G: I’ve been hearing you on beats for best part of 10 years, but this is your first solo album; was that part of a game plan, or just how your career progressed naturally?

D: Good question! Some of the songs on this album are in fact 9-10 years old as they are personal and so I held them back, as I always imagined doing a solo album. At the same time a lot of songs which were intended for my solo LP came out on the London Zoo, Dead Players and Problem Child albums. So that kinda prolonged things as I had to basically replace those songs. So basically, no it wasn’t meant to take this long, but I’m glad about what happened, as I am much more excited and proud of this album than anything I have ever done. And the timing feels spot on!

G: You seem to have a natural talent for rapping in double time. Was it a natural talent you discovered when you started MCing, or did you have to put the work in?

D: I came from that fast shit first so probably found it a lot easier; I actually remember making the transition from writing bars over jungle and breakbeat, to hip hop and thinking FUCK!

G: Who were your biggest influences when you were coming up? I’m going to hazard a guess that Skibba was one, knowing your jungle background.

D: Ha ha I actually preferred Det to Skibba, though he was obviously the main man back then! To be honest i was more influenced by Wu-Tang, Redman and Busta Rhymes.

G: I know you spent some time travelling round India at the start of the year. I bet that had a huge impact on your creativity and general state of mind?

D: Abso – fucking – loot – ley! Much needed touch-base with Mother Earth, eating good and slowing the fuck down for a month without London and all its superficiality! Everyone should get as far away as they can from home sometimes and shed some bullshit and discover what’s important! Its good for ya!

G: You’ve got your fingers in a lot of musical pies; do you think it’s important to keep that variety alive and not get too bogged down in one sound?
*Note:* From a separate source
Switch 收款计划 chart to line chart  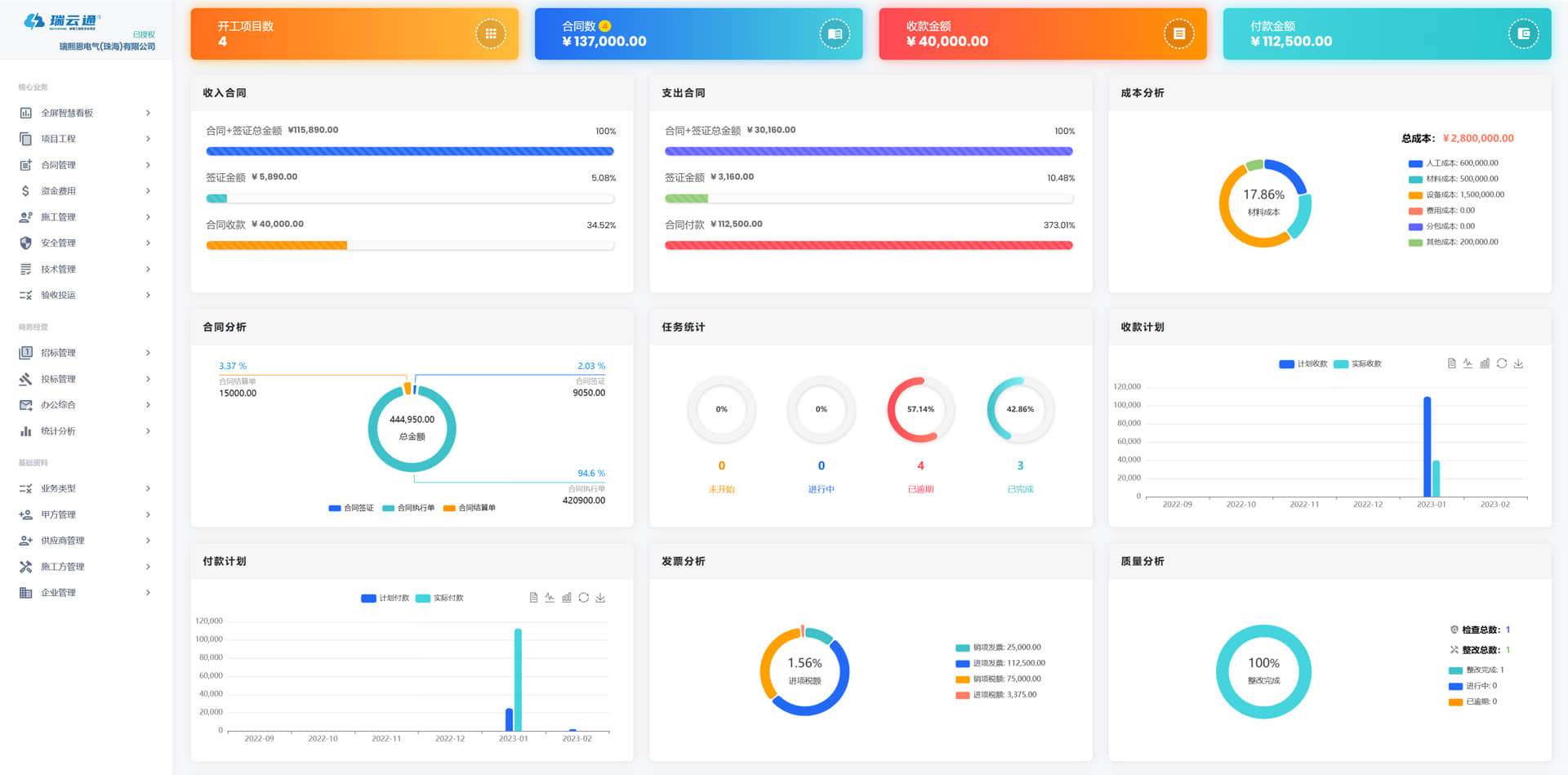1468,363
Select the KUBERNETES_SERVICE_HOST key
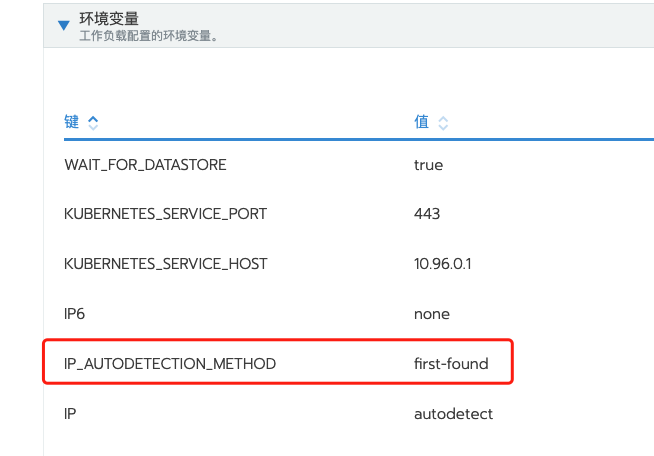This screenshot has height=456, width=654. (165, 264)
D: Yes I get very bored very quickly and being involved in as many projects as I can tickles mans stimuli.

G: You’ve been doing your own brand of commentary for Wimbledon, in aid of The Tennis Foundation. How did that come about?

D: They wanted to get more young people involved in tennis, as its got a really dry and boring air about it so they approached me to be a twat. Obviously I obliged.

G: Congratulations on your recent signing to High Focus. How does it feel to be making music knowing you’ve got such a solid foundation to build on?

D: Its really, really, really fucking nice to simply just focus on making
music for a change without having to take on the mammoth task of funding, promoting and pushing the product. High Focus have been really good to me and I’m happy to be a part of something huge that will no doubt be a big chapter in the history books!

G: There seem to be more and more young rappers. What advice have you got for anyone trying to make their mark in a very saturated scene?

D: Use the saturation to your advantage: collab with everyone, speak to anyone, ask as many questions as you can think of, don’t be scared to look or sound silly, get involved and enjoy yourself!